Identify the Odd Weight Coin in 1,092 coins using 7 Weighings by Jack Wert

The Technique:

Divide the coins into 3 main groups of 4 coins, each group into
sub-groups of 1 and 3 coins. Place two of the main groups on the pans
of a pan balance, the third on the table, and observe the condition of
the balance. Then rotate the sub-groups of 3 and again observe the
condition of the balance. If the condition of the balance changes, the
odd coin is in one of the 3 coin groups, and you will know the relative
weight. If the condition of the balance does not chanage, you will know
the odd coin is one of the single coins. This provides enough
information to allow you to use the third weighing to identify the odd
coin and its relative weight - whether its in one of the sub-groups of 3
or one of the single coins. No labeling is necessary. Note that this
can easily be done mentally, picturing each move.

In Depth:

Different weight coin (marble - ball - etc.) problems using a pan
balance to discover the odd item.

This solution is directed at problems wherein the odd coin is either
heavier or lighter than the others, but we do not know which. I will call this
the "Odd Weight Coin" problem.

**Provided material:**
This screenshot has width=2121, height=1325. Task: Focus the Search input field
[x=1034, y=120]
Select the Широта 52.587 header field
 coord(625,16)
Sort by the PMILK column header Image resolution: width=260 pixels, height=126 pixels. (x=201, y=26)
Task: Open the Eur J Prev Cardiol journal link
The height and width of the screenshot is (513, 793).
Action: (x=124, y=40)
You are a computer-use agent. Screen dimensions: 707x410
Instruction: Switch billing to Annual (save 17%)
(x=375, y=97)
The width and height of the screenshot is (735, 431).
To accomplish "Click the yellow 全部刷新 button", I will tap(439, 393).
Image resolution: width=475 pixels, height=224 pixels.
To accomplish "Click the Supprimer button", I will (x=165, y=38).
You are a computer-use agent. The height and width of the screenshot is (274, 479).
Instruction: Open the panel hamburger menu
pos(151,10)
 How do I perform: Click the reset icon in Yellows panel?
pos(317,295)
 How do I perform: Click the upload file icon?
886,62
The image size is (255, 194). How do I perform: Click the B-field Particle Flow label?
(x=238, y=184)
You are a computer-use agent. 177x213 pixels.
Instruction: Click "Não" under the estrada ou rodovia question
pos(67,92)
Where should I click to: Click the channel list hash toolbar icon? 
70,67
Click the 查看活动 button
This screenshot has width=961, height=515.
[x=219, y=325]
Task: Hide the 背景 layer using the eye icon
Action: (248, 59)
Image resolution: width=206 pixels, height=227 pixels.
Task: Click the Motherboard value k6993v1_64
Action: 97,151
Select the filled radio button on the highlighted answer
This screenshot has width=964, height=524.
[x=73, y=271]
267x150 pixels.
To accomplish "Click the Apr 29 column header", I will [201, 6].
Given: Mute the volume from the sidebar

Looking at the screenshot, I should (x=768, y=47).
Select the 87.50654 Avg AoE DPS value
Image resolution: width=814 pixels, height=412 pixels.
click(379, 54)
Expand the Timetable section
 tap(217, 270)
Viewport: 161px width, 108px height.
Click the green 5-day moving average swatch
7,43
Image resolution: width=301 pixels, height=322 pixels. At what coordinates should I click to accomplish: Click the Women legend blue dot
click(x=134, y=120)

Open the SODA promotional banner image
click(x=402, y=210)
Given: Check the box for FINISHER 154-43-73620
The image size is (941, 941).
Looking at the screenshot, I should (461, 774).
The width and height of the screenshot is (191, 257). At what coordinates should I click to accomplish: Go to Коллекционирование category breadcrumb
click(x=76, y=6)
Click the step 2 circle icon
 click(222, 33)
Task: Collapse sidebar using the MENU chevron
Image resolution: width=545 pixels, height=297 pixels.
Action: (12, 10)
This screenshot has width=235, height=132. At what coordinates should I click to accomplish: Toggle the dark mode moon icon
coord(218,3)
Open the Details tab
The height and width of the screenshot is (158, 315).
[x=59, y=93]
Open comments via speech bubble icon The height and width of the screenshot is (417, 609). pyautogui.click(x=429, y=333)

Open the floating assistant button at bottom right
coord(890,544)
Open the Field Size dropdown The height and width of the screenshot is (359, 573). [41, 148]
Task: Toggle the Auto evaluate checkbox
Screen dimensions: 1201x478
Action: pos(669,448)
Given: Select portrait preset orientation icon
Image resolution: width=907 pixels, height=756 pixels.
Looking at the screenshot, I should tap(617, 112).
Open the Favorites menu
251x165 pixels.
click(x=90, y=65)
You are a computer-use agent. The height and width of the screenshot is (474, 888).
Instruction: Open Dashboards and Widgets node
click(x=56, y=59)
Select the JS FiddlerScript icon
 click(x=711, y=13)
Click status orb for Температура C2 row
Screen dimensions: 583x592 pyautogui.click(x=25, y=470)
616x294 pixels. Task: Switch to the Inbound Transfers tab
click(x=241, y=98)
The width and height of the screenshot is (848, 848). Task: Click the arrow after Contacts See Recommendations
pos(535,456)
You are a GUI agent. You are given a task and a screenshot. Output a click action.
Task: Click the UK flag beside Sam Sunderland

**Task prompt:**
Decide whether each statement below agrees with the odd weight coin text. Answer yes or no and quote the deciding words. (a) Each main group of 4 coins is split into sub-groups of 1 and 3 coins. (b) The technique requires labeling the coins. (c) The solution addresses problems in which it is known whether the odd coin is heavier or lighter.

**Solved exercise:**
(a) Yes: "Divide the coins into 3 main groups of 4 coins, each group into sub-groups of 1 and 3 coins."
(b) No: "No labeling is necessary."
(c) No: "the odd coin is either heavier or lighter than the others, but we do not know which."